Sorry about that Quendi/Quenyar mix-up.
"Forest spirits"? If you go into Western folktales and folklore and suchlike,
you'll find that "elves" are spirits who live in the woodlands. Related are
the sea-spirits (Selkies) in (mostly) Scottish folk-lore - or at least, they
are the ones that spring to mind at the moment. And Tolkien can hardly be
accused of being as ignorant of that as some of the more contemporary
"Fantasy" authors appear to be - "Sword of Shannara" springs to mind.
Of course, he mixed it in with a lot of potent myth, including his own
Christianity, and as a result, the Elves became so much more.

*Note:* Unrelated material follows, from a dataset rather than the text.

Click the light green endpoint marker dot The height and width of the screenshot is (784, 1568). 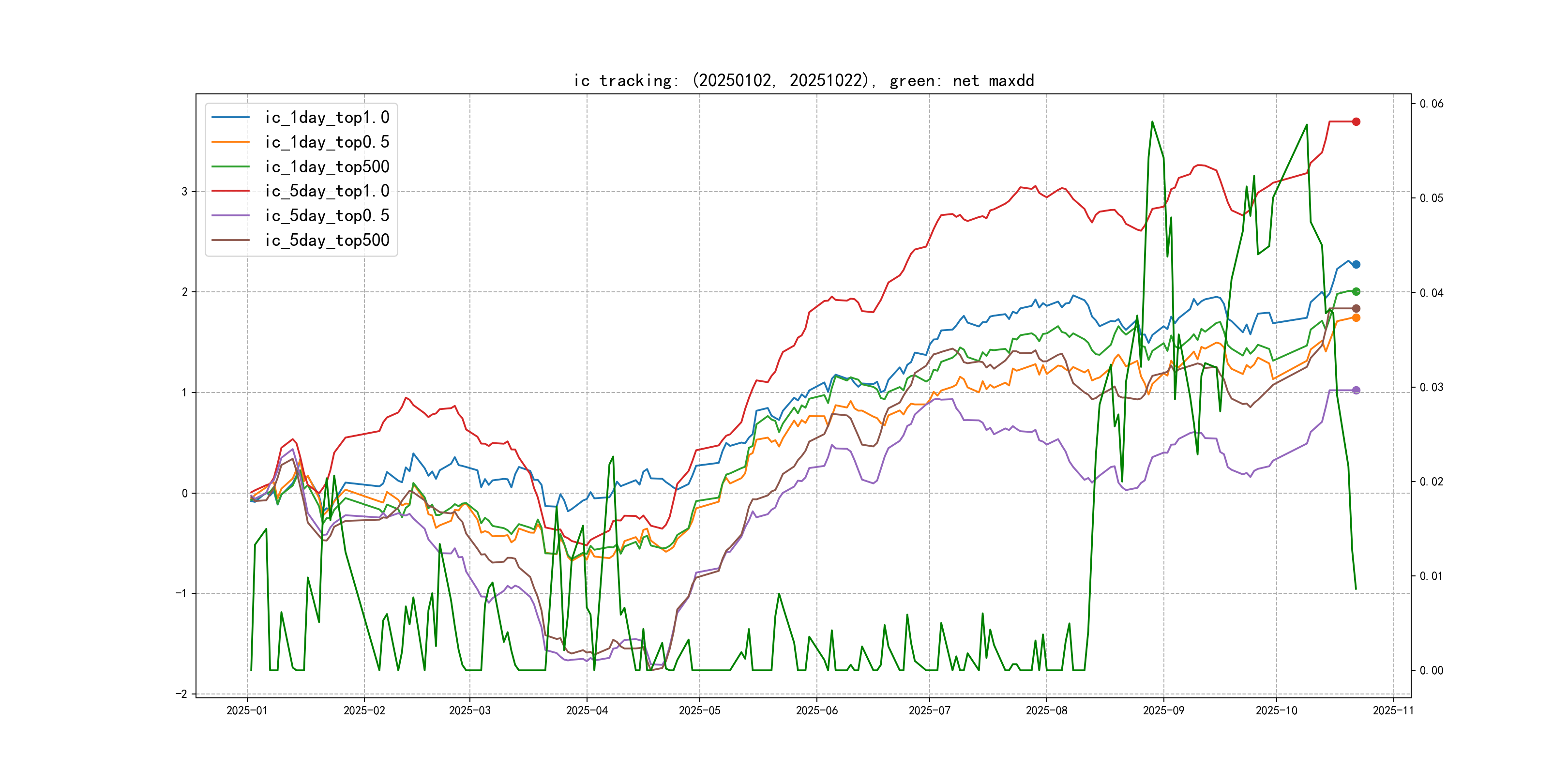(x=1356, y=291)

Some aspects of that that spring to mind are the Wood-Elves of Mirkwood in
"The Hobbit", which I am just rereading for the nth time - "In the Wide World
the Wood-elves lingered in the twilight of our Sun and Moon, but loved best
the stars; and they wandered in the great forests that grew tall in lands
that are now lost. ..." The "Angelic" aspects are not seen in that case.

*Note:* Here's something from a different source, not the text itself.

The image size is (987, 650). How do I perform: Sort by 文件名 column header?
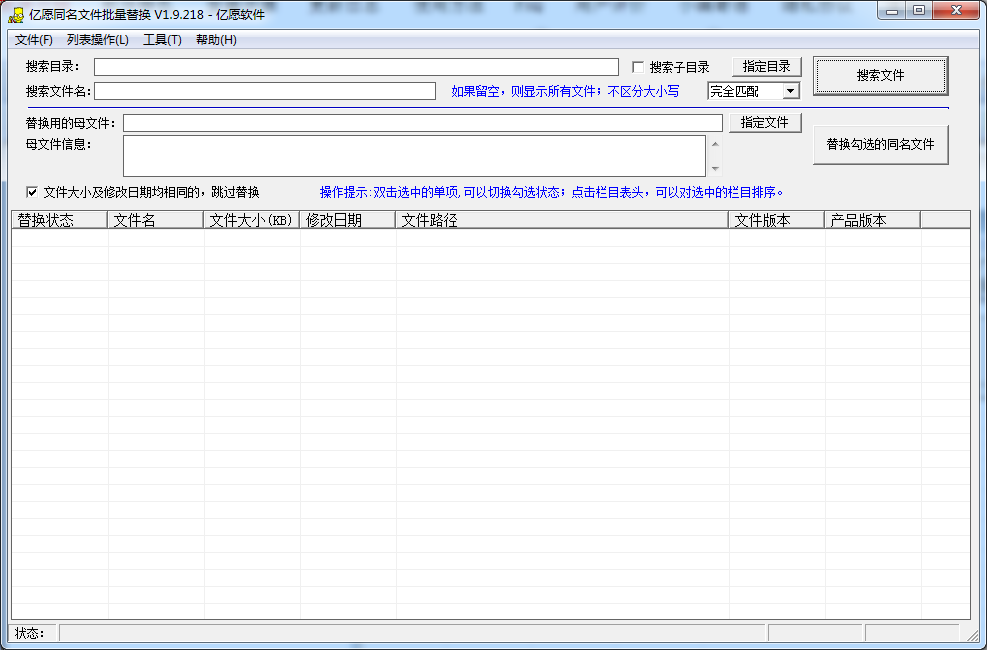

But the various "faerie" aspects are straight from Middle English tales - the
hunt, the wood-land feasts, the King of Elfland ... and they are prettified
versions of tales told in the English "bush" of the woodland spirits who the
peasants felt constrained to keep happy.
The Ents are a form of Woodland spirit, which is of course why Fangorn gets on
so well with Celeborn, but they are the spirits of trees, they are not
spirits who frequent the woodlands. (It's like this: Ents are the
tree-spirits, of individual tree types, while Elves are the tutelary spirits
of the woodlands - and the grasslands even - see the relationship of Elves
and horses in The Silmarillion.)
Wesley Parish
--
Mau e ki, "He aha te mea nui?"
You ask, "What is the most important thing?"
Maku e ki, "He tangata, he tangata, he tangata."
I reply, "It is people, it is people, it is people."